2Cinnamon and blood sugar; anti-diabetic effects
Cinnamon exerts beneficial control effects against pro-diabetic diets in a number of ways.
Cinnamon can inhibit numerous digestive enzymes, such as alpha-glucosidase, sucrase and potentially pancreatic amylase (although the only results were confounded with acarbose). Via inhibition of these enzymes, cinnamon can decrease the influx of glucose into systemic circulation and avoid overly significant insulin spikes.
In systemic circulation (beyond the liver) cinnamon also possesses anti-diabetic effects. A compound in cinnamon, methylhydroxychalcone polymer (MHCP), acts as an insulin mimetic on adipocytes. MHCP's effects as an insulin mimetic are dose depend, and act by transphosphorlyating the insulin receptor on the cytoplasmic membrance (the same mechanism as the insulin molecule itself). Its effects on glucose uptake and glycogen, however dose-dependent, seem to be time-delayed (When insulin acts within 10 minutes of reaching the cell, MHCPs take 30-60, suggesting an intra-cellular time delay).
Cinnamon has also been implicating in aiding insulin function, potentiating its effects more than 20-fold in vitro.
When ingested in human trials, cinnamon shows much promise in reducing blood glucose levels and sometimes markers of lipid metabolism (LDL, Triglycerides, Total cholesterol). There are also intervention studies noting improved insulin sensitivity with cinnamon extract, possibly vicariously through the reduced blood glucose levels.
3Dosing and Coumarin avoidance
Coumarin is a hepatotoxic and carcinogenic phytochemical found in some plants, of which cinnamon is a high source of. It is not the active compound that reduces blood sugar, but one that exists alongside the active ingredient(s). It initially had a TDI (Tolerable Daily Intake) of 2mg/kg bodyweight max, but was lowered to 0.5 and currently stands at 0.1mg/kg bodyweight. Although a safety buffer is included in this last recommendation, some subsets of the human population seem more susceptible due to less of a capacity to metabolize it.
This is relevant since most anti-diabetic benefits come in a dose dependent manner, in the range of 300mg/kg bodyweight. In these doses, coumarin above the TDI can easily be ingested.
The best method of coumarin avoidance appears to be through the original source of cinnamon. Ceylon cinnamon has the lowest levels of coumarin with below 190mg/kg (some samples being below detection levels) whereas Cassia contains between 700 (at best) and 12,230mg/kg (at worst).. Ceylon can be detected in stick form via its numerous thin folds, whereas Cassia has less folds and a thicker appearance. They cannot be distinguished in powder form, and Cassia is more frequently used in production and manufacturing.

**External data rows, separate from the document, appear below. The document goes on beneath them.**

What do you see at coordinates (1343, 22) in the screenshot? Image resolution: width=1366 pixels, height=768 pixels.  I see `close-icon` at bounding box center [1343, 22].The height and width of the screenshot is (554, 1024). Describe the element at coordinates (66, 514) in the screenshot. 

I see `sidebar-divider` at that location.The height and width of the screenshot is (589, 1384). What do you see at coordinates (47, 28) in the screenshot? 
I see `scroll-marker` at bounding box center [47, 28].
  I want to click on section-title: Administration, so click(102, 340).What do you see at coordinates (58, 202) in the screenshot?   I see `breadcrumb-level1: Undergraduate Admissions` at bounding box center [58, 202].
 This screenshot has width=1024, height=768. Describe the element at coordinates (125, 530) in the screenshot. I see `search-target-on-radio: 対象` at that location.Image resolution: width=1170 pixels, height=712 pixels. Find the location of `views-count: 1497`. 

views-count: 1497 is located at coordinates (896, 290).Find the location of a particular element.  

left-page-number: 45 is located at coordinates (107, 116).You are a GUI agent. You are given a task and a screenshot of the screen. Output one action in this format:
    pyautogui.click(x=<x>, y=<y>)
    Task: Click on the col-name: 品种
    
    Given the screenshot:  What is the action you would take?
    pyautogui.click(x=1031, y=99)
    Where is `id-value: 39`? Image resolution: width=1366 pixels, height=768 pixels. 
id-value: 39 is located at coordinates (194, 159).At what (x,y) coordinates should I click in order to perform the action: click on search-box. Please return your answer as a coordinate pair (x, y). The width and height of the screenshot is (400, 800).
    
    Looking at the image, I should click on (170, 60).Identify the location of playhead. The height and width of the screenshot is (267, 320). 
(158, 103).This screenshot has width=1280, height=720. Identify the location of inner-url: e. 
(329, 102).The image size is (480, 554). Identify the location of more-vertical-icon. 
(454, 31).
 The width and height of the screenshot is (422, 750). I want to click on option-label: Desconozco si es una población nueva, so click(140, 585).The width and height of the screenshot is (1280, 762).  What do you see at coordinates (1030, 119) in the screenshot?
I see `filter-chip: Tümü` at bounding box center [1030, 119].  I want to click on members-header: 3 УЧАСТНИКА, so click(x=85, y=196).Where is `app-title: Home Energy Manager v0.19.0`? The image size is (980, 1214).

Via the above numbers, a 200lb human can ingest 47.8g of Ceylon Cinnamon and arrive at the 0.1mg/kg bodyweight TDI for coumarin at worst (using the highest recorded dose of coumarin in cinnamon). Using Cassia cinnamon with a coumarin will invariably place somebody above the TDI.
There seems to be little variance on coumarin absorption depending on form of cinnamon ingested. Similar serum levels and excreted levels were achieved with isolated coumarin, pill form cinnamon, tea and rice pudding (solid food). These results were standardized to X dose of coumarin, so source of cinnamon is irrelevant.
The above study, however, did note a 38.5% extraction rate of coumarin from powder to liquid when steeped (just boiling for 30 minutes); suggesting that one can tip the scales more in favor of water-soluble polyphenols and MHCPs relative to coumarins if steeped and served in tea or using said cinnamon water to mix protein shakes with, as the water-soluble components have a much higher extraction rate.